Ideally I would write something like that:

def functorLaw[A, F[_] :Arbitrary] (fn :Functor[F]) :Prop = forAll { (fa :F[A]) => true }

(I use true instead of law body, as the exact computation does not matter for my question)

However the best I could hack is to wrap it in an abstract class, providing an abstract implicit for generating arbitrary F[A] values:

abstract class  FunctorSpec[A :Arbitrary, F[_]] extends Properties("foo") {

  implicit def arbitraryFA :Arbitrary[F[A]]
  def functorLaw (fn :Functor[F]) :Prop = forAll { (fa :F[A]) => true } 

}

Now this works, but it is not ideal.
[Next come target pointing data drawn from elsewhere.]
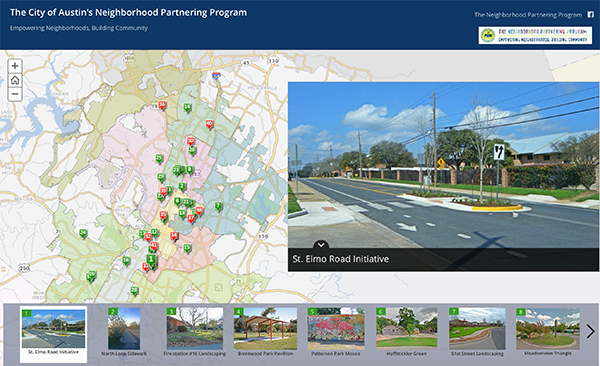Zoom out on the map
Image resolution: width=600 pixels, height=366 pixels.
[x=15, y=94]
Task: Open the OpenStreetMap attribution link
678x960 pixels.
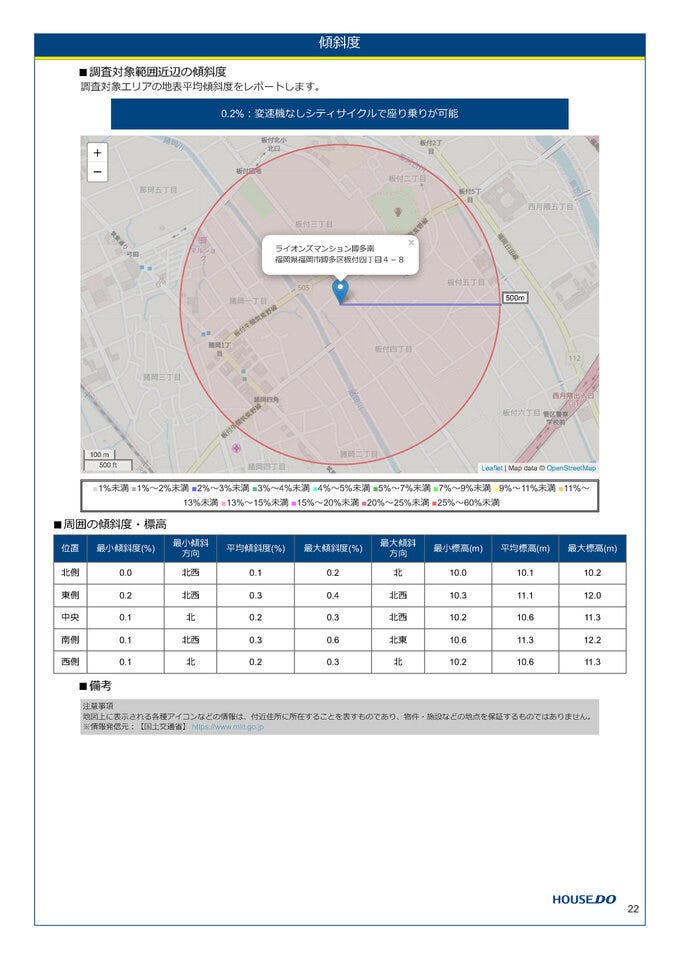Action: (x=571, y=468)
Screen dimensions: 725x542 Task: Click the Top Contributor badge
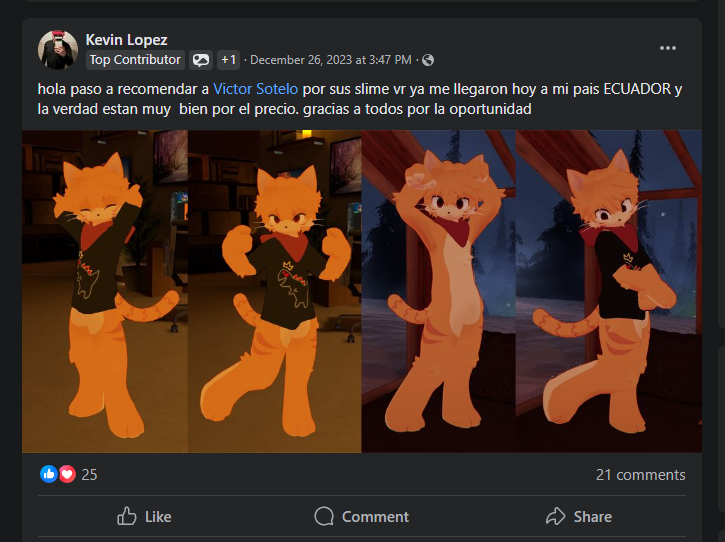pos(135,60)
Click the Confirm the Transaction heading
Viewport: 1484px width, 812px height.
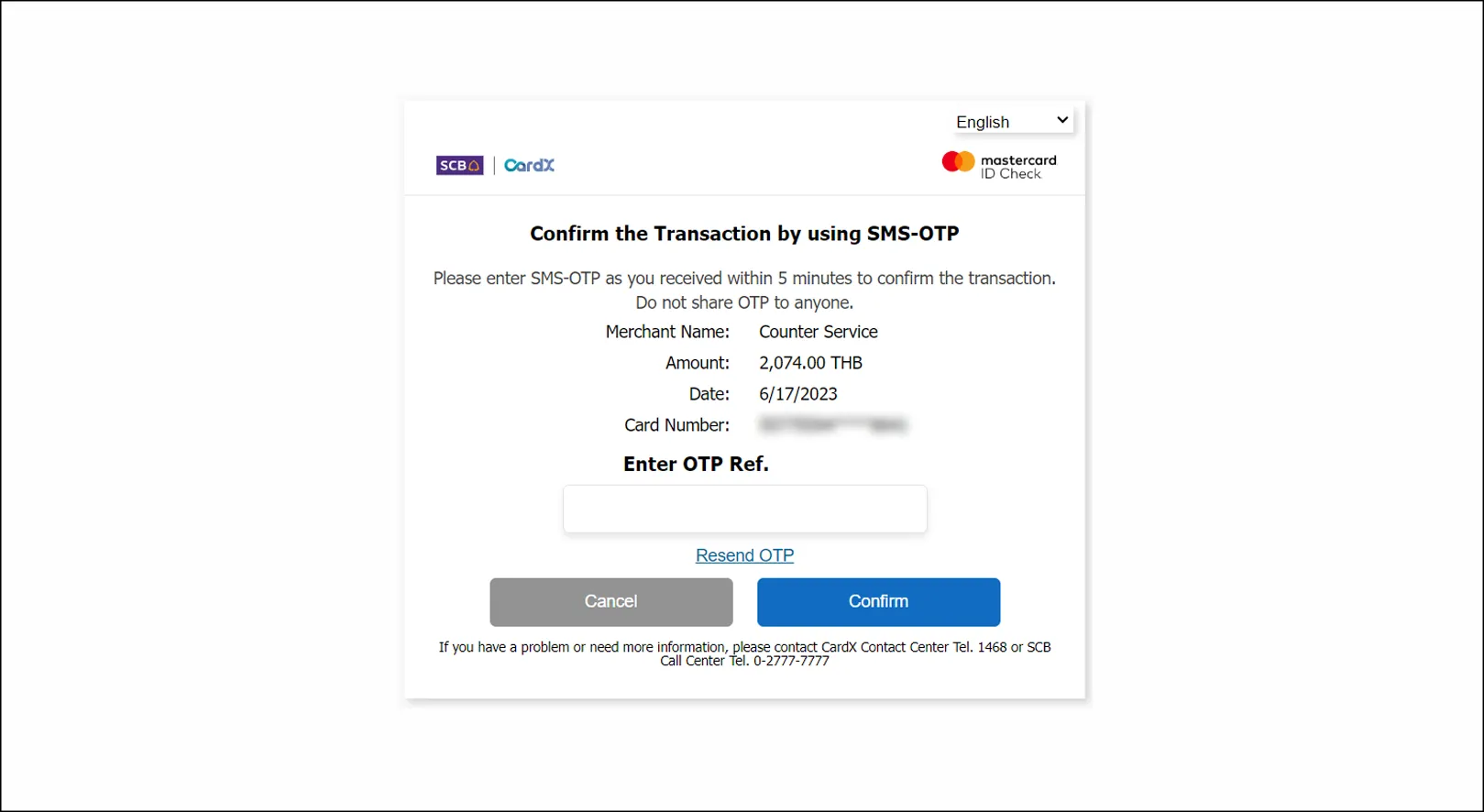pyautogui.click(x=744, y=234)
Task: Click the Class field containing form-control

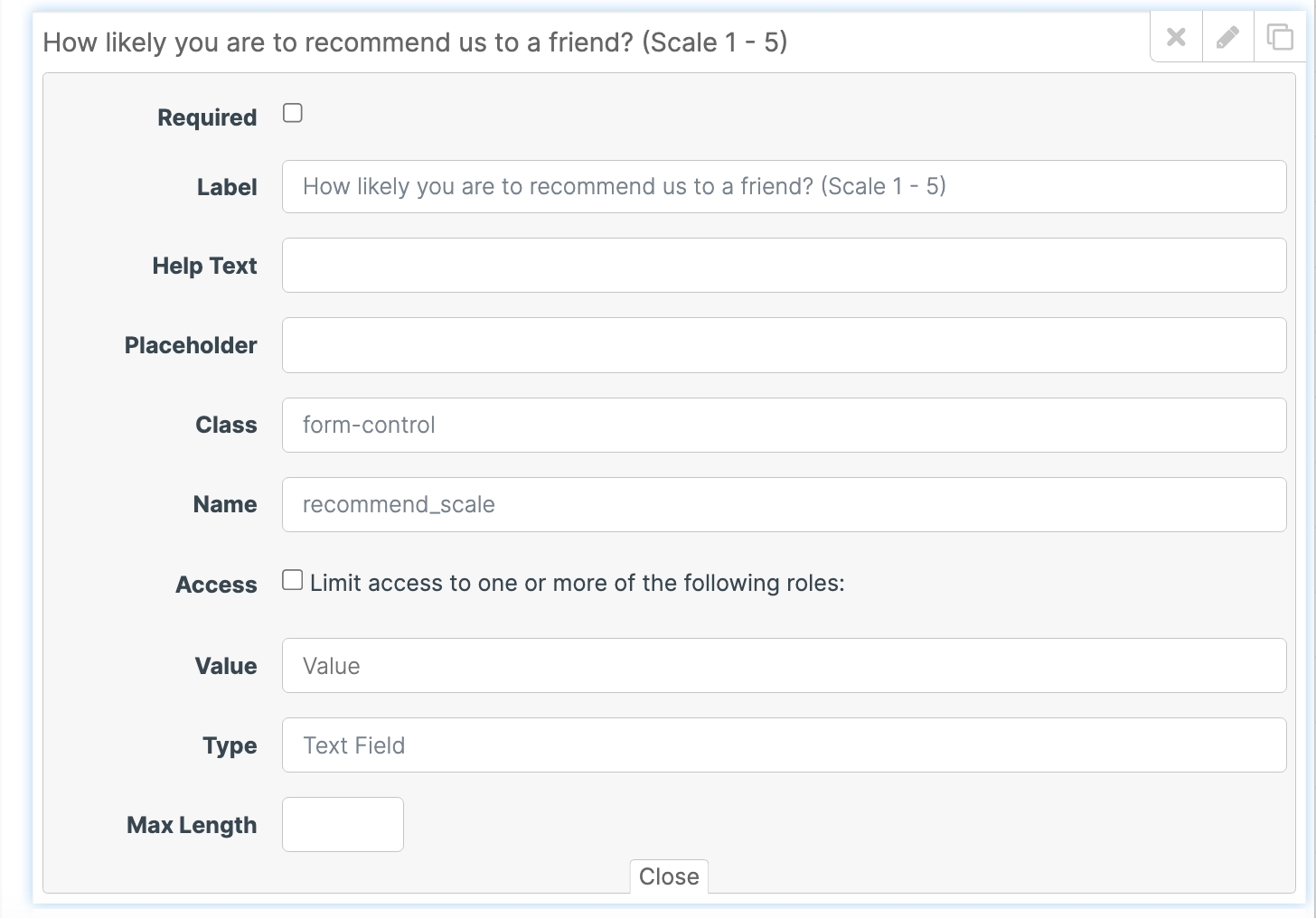Action: [x=784, y=425]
I need to instantiate the class for each test, that I would like to run, and need to provide the arbitraryFA function there. Of course, the compiler needs this function, but for lots of types they exist implicits that should do it (for instance for List[Int]). However the compiler will not be able to guess that these implicit provide arbitraryFA, so I need to implement this myself, which is very repetitive. For example:

object IntListFunctorSpec extends FunctorSpec[Int, List] {
  def arbitraryFA :Arbitrary[List[Int]] = Arbitrary(arbitrary[List[Int]])

  ...
}

I should not need to tell scalacheck how to build lists of int, I think. Any suggestions how to do this more elegantly?
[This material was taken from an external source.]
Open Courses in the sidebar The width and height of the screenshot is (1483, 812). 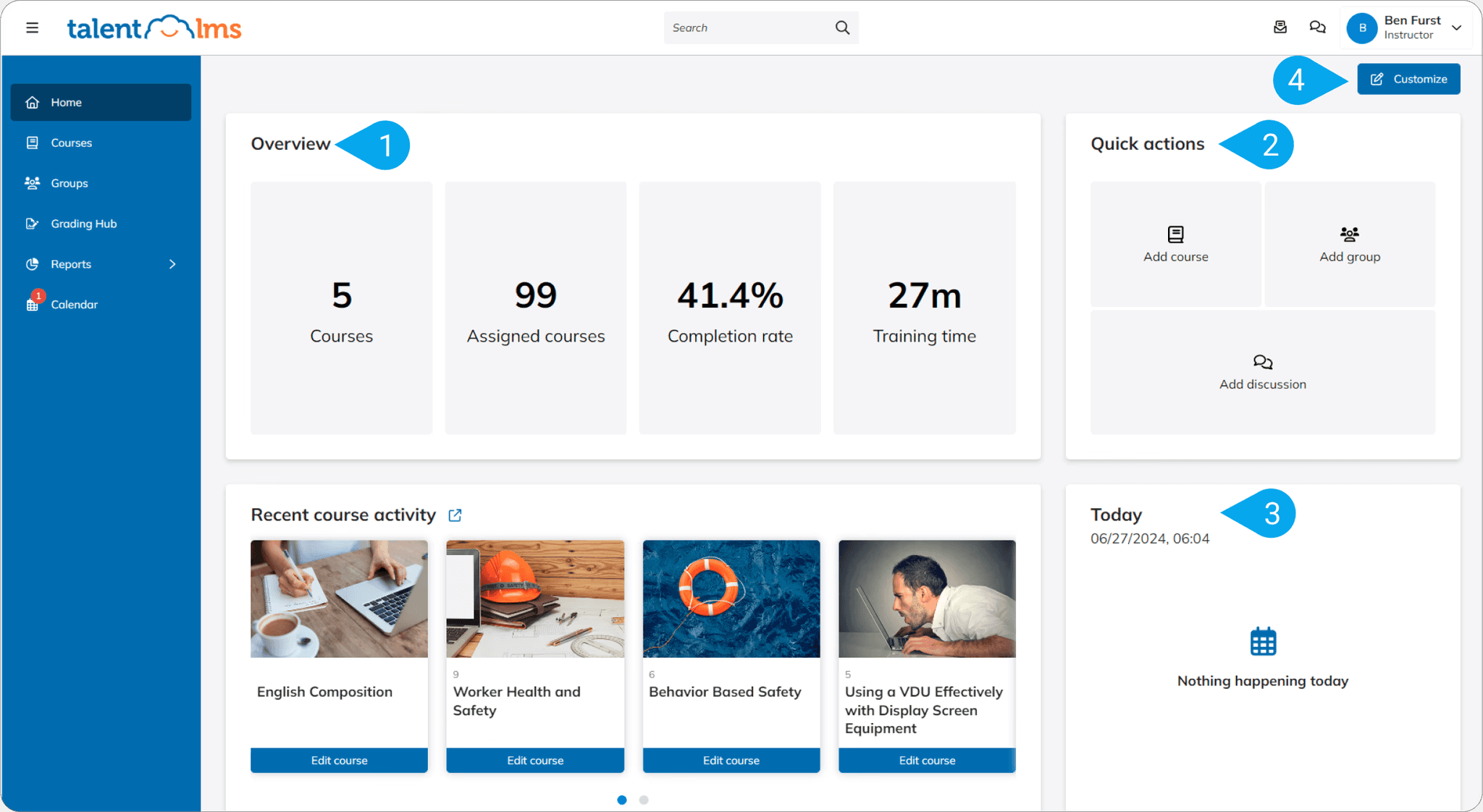[x=72, y=143]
I tried other questions on higher-kinded type bounds, and I cannot figure out exactly how to use them, even though, they sound close. So I thought I would ask.

1
Have you tried def functorLaw[A, F[_]] (fn :Functor[F])(implicit arb: Arbitrary[F[A]]) :Prop = forAll { (fa :F[A]) => true } ?Régis Jean-Gilles
This works very well! I shortened the code to 25% of what it was. Stackoverflow never disappoints you :). Could you post it as an answer so that I could accept it? There is still one more issues: this questions shows my dislike for implicits (and that I really do not understand them, and avoid in using them in my programs). We still did not manage to constraint F[_] in any way. Are implicits the only way?Andrzej Wąsowski
@SK2751 There's a big differences between implicit type class instances and implicit conversions or implicit values as config, etc. For better or worse Scala's encoding of type classes is built on implicits, and trying to avoid them while working with types like Arbitrary is almost certainly going to be counterproductive.Travis Brown
@TravisBrown, you are absolutely right, as my question proves :)Andrzej Wąsowski

1 Answers

4
votes

The reason why your attempt did not work is because you have a kind mismatch. The following:

def functorLaw[A, F[_] :Arbitrary] (fn :Functor[F]) :Prop = forAll { (fa :F[A]) => true }

is just a syntactic sugar for:

def functorLaw[A, F[_]] (fn :Functor[F])(implicit evidence: Arbitrary[F]) :Prop = forAll { (fa :F[A]) => true }

So in essence, the problem is that your method expects an implicit value of type Arbitrary[F] where F is an higher-order type (F[_]), but that does not make sense because Arbitrary does not take an higher order type:

// T is a first order type, it has the kind *
// Simply put, it is not a type constructor
class Arbitrary[T]

For your code to compile as is (and make sense), Arbitrary would have to be declared something like this:

// T is a type constructor, it has the kind * -> *
class Arbitrary[T[_]]

Now for how to fix it. In your case, the actual arbitrary values that you want are of type F[A], not F (which should go without saying as it's not a concrete type, but a type constructor), so the implicit you need is of type Arbitrary[F[A]]:

def functorLaw[A, F[_]] (fn :Functor[F])(implicit arb: Arbitrary[F[A]]) :Prop = forAll { (fa :F[A]) => true }

And because F[A] does not occur in the type parameter list (there is A and F, but not F[A]), the "context bound" syntactic sugar can not be used and we have to leave it at using an explicit (!) implicit parameter list.